3.2. Visualization of Results
3.2.1. The User Interface

Figure 7 shows the user operation interface. Figure 7(a) is the initial interface, which was mainly composed of three parts of the button for selecting the image, the button for segmenting, and the image display container. Clicking the button to select the image can load the image from the catalog to the interface. Figure 7(b) is the screen displayed on the interface after the original CT image was loaded. To click the segmentation button, the system would automatically start the image segmentation, and the segmentation results were then displayed and saved. Figure 7(c) shows the final segmentation results. When the segmentation was completed, the resulting image would be displayed. The red solid line is the contour of the kidney cyst depicted.
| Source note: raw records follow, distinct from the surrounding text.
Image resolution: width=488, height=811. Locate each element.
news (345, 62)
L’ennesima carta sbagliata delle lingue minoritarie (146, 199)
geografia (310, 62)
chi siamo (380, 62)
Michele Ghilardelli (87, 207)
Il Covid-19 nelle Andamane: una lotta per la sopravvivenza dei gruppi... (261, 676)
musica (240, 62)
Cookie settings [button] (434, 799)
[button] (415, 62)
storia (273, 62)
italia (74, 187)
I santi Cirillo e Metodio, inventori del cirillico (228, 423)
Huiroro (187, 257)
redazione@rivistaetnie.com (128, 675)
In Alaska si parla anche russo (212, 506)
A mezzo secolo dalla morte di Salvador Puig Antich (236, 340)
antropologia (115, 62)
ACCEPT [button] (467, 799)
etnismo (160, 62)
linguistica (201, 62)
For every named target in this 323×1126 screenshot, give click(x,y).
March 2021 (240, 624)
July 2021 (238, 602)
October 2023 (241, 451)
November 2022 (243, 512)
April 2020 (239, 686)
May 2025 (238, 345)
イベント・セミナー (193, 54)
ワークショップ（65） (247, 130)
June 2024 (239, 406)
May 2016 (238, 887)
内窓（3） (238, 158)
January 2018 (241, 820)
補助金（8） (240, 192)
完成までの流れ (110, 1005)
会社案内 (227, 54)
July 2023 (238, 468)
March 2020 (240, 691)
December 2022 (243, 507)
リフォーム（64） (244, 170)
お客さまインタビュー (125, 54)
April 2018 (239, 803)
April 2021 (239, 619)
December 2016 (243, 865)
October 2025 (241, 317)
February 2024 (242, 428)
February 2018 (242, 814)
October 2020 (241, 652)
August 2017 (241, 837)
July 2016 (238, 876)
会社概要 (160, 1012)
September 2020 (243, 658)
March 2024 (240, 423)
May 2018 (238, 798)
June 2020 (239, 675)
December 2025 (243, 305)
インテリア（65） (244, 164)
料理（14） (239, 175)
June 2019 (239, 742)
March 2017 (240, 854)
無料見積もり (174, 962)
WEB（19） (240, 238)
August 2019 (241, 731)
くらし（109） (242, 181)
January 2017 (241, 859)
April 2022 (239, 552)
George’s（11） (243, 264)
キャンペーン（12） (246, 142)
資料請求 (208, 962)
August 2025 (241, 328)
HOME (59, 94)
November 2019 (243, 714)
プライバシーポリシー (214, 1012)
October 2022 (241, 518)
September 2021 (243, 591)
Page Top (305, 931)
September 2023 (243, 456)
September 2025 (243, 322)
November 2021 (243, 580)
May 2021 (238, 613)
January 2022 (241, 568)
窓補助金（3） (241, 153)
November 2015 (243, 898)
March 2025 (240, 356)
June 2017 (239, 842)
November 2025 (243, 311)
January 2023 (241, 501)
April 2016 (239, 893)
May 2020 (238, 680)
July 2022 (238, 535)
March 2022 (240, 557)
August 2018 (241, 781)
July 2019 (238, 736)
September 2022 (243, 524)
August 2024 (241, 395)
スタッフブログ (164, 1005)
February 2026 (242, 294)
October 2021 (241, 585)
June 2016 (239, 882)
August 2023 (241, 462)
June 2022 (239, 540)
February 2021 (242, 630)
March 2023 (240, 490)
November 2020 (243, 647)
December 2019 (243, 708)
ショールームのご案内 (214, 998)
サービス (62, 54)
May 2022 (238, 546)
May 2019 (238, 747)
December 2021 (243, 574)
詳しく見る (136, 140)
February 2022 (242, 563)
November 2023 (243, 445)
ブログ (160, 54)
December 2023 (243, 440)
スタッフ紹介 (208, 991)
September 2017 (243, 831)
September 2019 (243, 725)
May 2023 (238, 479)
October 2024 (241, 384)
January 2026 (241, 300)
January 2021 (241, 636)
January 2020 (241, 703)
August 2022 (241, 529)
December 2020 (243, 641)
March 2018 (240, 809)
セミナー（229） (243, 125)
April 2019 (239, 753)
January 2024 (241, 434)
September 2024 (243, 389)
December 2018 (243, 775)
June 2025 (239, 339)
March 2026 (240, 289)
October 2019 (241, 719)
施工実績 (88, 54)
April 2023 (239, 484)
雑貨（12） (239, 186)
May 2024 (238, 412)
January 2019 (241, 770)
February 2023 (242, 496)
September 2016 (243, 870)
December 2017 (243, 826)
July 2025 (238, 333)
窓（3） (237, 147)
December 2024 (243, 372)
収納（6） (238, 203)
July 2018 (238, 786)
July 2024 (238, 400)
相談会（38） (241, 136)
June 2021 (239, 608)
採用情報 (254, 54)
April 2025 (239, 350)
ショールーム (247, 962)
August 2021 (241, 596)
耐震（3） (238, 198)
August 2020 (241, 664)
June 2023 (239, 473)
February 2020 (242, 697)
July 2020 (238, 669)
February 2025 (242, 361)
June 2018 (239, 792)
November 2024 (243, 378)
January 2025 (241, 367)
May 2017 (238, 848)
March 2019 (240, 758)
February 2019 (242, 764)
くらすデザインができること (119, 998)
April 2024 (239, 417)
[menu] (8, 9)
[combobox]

3.2.2. Three-Dimensional Reconstruction Results

As shown in Figure 8, the CT image of a patient was segmented first, and then the segmentation results were fused. ITK-SNAP software was used to construct a three-dimensional image.

4. Discussion

The constantly accelerated life rhythm resulting from the development of the economy results in constantly increasing pressure, so more and more diseases occur, threatening the health of people. The kidney disease is a representative one and attracts more and more attention. With the widespread application of artificial intelligence technology in medical imaging, image segmentation technology based on deep learning has become a focus. Intelligent algorithm can effectively segment images to obtain detailed image data, providing reference for the clinical diagnosis and treatment. In this study, a deep-learning-based segmentation model, RDA-UNET, was designed based on the residual dual-attention module, and its performance was compared with FCN-8S, FCN-16S, U-Net, FCN-VGG10, and U-Net (+BN). The results showed that the loss function value of the RDA-UNET model attenuated and tended to converge in a short time, in line with the research results of Zheng et al. [19], who combined deep learning with marginal space learning (MSL) to construct a renal segmentation algorithm and found that the segmentation accuracy of the RDA-UNET model was higher than that of other traditional algorithms.

Finally, RDA-UNET was compared with FCN-8S, FCN-16S, U-Net, FCN-VGG10, and U-Net (+BN) models, factoring into different evaluation indicators. The results showed that the RDA-UNET model achieved 96.25% DSC, 96.34% precision, and 96.88% recall for the left kidney and 94.22% DSC, 95.34% precision, and 94.61% recall for the right kidney, which were better than other algorithms. Thong et al. introduced two transformation methods and proposed a simple depth segmentation model, which can enhance the segmentation of renal CT images [20]. Xia et al. designed a semantic segmentation model based on the SCNN and ResNet combined with SIFT flow transform, which achieved a good segmentation effect with a small proportion of detailed information [21]. Sharma et al. proposed a neural network model for the segmentation of multiple renal cysts based on the structure of the VGG network. However, the morphology of renal cysts would change greatly with renal disease, so the edge contour of renal cysts could not be well located [22]. The results confirmed that the RDA-UNET model constructed in this study had good application feasibility in intelligent segmentation of renal organs and quantitative evaluation of nephropathy.

5. Conclusion

In this study, RDA-UNET, a new segmentation model based on deep learning, was proposed to segment CT images of renal cysts. Through comparison with other kidney segmentation models in terms of Dice, precision, and recall, it proved that this model had obvious advantages in the segmentation of CT slice images of renal cysts. However, some limitations in the study should be noted. The sample size is small, which will reduce the power of the study. In the follow-up, an expanded sample size is necessary to strengthen the findings of the study. In conclusion, the RDA-UNET model has high accuracy in the segmentation of CT images of renal cysts, and the study provides a reference for the diagnosis and treatment of kidney diseases.

Data Availability

The data used to support the findings of this study are available from the corresponding author upon request.

Conflicts of Interest

The authors declare no conflicts of interest.